A certain company produces vinyl for records in three grades (A, B, and C). Over time, grade A vinyl has a 3% defective rate, grade B vinyl has a 5% defective rate, and grade C vinyl has a 10% defective rate. Since grade A vinyl is less likely to be defective, the company can charge more money than it can charge for the other two grades. The company can also charge more money for grade B vinyl than grade C vinyl.
Recently, the company found a batch of unlabeled vinyl in a warehouse. They could determine the vinyl was from the same batch. The company randomly sampled 150 discs and found 8 defective discs.
(a) Construct and interpret a 90% confidence interval for the proportion of defective discs in the batch.
(b) Does the interval calculated in part (a) clearly allow the company to determine the grade of the vinyl?
To construct and interpret a confidence interval for the proportion of defective discs in the batch, we can use the formula for confidence interval of a proportion. Let's go through the steps:
Step 1: Identify the relevant values
The sample size is 150 discs (n = 150) and the number of defective discs in the sample is 8 (x = 8). We also need the confidence level, which is given as 90%.
Step 2: Calculate the sample proportion
The sample proportion (p̂) can be calculated by dividing the number of defective discs by the sample size:
p̂ = x / n = 8 / 150 = 0.0533
Step 3: Calculate the standard error
The standard error (SE) can be calculated using the following formula:
SE = √((p̂ * (1 - p̂)) / n)
SE = √((0.0533 * (1 - 0.0533)) / 150) ≈ 0.0221
Step 4: Determine the z-score
To find the z-score corresponding to a 90% confidence level, we use the z-table or calculator. In this case, the z-score is approximately 1.645.

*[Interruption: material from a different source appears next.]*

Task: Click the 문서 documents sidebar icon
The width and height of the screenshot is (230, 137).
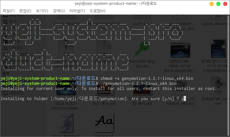Action: pos(5,21)
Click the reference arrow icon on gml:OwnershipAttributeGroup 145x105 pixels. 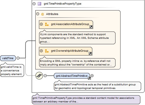click(x=90, y=53)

Step 5: Calculate the margin of error
The margin of error (ME) can be calculated by multiplying the standard error by the z-score:
ME = z * SE ≈ 1.645 * 0.0221 ≈ 0.0364
Step 6: Calculate the confidence interval
The confidence interval can be calculated by subtracting and adding the margin of error from the sample proportion:
Confidence interval = p̂ ± ME
Confidence interval = 0.0533 ± 0.0364
Confidence interval ≈ (0.0169, 0.0897)
Interpretation (a):
We are 90% confident that the true proportion of defective discs in the batch is between 0.0169 and 0.0897.
Moving on to part (b):
Based on the confidence interval calculated in part (a), it does not clearly allow the company to determine the grade of the vinyl. The confidence interval provides a range of values within which we estimate the true proportion of defective discs in the batch. It does not directly tell us the grade of the vinyl. To determine the grade of the vinyl with more certainty, further analysis or testing is needed.